PROBLEM TO WORK ON
Using the records below, filter out every line that lacks "drag" and copy the rest.

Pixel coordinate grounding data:
┄┄┄┄┄┄┄┄┄┄
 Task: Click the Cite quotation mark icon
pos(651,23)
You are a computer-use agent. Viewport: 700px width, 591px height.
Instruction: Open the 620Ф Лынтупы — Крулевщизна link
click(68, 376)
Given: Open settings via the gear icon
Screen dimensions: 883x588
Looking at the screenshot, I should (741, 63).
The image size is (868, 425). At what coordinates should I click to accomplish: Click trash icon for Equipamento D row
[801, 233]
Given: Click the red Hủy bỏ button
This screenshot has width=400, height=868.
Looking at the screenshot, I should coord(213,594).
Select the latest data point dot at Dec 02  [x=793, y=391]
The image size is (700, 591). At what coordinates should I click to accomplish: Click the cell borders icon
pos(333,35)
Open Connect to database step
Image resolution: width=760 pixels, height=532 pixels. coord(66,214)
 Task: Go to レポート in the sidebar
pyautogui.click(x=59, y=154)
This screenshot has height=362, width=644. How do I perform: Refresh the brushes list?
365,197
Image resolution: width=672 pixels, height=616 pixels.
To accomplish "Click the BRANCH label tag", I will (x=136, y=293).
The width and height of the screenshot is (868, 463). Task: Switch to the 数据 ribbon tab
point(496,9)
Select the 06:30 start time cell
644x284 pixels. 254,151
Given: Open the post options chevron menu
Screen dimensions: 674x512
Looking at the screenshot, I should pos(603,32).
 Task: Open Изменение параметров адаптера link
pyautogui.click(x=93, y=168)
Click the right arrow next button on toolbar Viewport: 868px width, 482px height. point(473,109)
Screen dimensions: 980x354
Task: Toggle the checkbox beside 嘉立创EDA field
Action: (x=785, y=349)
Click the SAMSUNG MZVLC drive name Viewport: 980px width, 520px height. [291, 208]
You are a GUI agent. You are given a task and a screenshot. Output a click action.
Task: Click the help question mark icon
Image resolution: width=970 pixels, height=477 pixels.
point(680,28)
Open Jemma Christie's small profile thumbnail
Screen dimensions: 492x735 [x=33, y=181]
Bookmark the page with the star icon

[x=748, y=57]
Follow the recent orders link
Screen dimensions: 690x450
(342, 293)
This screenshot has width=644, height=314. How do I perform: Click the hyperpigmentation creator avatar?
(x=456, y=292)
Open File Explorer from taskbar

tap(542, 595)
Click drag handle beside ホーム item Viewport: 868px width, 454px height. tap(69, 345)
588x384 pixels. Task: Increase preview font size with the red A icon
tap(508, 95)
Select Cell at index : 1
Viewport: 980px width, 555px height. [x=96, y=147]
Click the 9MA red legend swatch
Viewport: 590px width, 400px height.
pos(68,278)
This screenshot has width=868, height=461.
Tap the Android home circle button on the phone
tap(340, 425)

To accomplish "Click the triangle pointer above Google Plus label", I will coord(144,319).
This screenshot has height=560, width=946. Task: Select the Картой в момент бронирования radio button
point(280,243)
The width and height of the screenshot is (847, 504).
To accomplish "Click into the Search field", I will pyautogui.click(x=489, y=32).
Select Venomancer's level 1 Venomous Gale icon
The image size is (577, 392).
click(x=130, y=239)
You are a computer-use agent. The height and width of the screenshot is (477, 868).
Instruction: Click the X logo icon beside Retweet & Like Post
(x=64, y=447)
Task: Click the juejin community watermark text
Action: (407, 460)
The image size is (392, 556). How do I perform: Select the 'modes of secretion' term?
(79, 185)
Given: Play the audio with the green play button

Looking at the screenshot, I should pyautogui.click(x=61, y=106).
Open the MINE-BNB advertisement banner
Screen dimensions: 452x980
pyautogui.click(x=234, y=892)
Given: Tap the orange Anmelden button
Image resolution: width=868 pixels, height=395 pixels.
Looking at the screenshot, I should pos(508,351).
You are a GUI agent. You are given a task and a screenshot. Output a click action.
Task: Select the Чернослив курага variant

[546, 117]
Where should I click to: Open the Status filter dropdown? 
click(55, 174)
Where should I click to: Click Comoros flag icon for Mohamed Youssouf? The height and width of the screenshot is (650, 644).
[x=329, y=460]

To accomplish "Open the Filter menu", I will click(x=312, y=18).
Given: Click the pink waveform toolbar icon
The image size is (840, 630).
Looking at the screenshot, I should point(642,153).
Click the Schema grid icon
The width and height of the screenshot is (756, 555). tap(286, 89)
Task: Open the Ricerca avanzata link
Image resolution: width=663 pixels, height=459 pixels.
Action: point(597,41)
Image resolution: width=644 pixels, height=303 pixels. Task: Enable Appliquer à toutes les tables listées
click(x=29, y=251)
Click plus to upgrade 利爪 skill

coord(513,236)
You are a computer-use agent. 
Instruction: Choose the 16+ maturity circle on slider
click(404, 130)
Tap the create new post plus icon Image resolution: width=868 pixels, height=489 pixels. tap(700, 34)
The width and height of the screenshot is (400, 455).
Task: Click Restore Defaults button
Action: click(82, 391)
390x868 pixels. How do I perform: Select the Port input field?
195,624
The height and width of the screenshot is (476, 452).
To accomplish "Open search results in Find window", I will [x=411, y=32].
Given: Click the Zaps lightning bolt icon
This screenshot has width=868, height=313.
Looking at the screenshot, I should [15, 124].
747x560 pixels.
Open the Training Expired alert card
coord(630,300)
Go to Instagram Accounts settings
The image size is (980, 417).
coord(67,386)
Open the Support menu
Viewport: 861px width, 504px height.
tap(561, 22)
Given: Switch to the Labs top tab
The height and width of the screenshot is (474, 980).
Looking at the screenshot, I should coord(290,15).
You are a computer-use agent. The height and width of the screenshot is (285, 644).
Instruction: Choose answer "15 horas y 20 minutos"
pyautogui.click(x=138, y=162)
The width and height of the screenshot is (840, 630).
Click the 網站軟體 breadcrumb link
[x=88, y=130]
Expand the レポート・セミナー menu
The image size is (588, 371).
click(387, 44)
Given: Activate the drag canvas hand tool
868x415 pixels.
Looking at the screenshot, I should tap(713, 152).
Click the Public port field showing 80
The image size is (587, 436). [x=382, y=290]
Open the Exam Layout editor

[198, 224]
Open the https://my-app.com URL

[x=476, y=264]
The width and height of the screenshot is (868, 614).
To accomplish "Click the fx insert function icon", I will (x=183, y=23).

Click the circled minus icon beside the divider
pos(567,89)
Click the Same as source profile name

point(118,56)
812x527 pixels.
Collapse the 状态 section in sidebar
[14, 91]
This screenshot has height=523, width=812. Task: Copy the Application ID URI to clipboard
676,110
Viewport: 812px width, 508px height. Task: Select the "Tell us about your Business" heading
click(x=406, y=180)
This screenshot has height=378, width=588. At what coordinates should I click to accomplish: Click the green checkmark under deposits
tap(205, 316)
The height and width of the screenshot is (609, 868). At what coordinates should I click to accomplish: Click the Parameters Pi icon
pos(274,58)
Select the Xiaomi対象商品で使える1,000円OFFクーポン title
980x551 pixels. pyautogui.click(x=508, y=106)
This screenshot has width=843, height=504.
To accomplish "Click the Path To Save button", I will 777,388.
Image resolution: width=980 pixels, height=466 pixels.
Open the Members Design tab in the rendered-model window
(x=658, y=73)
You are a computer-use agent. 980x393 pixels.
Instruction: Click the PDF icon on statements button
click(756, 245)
┄┄┄┄┄┄┄┄┄┄
TASK ANSWER
Click drag handle beside ホーム item Viewport: 868px width, 454px height. tap(69, 345)
Given: Activate the drag canvas hand tool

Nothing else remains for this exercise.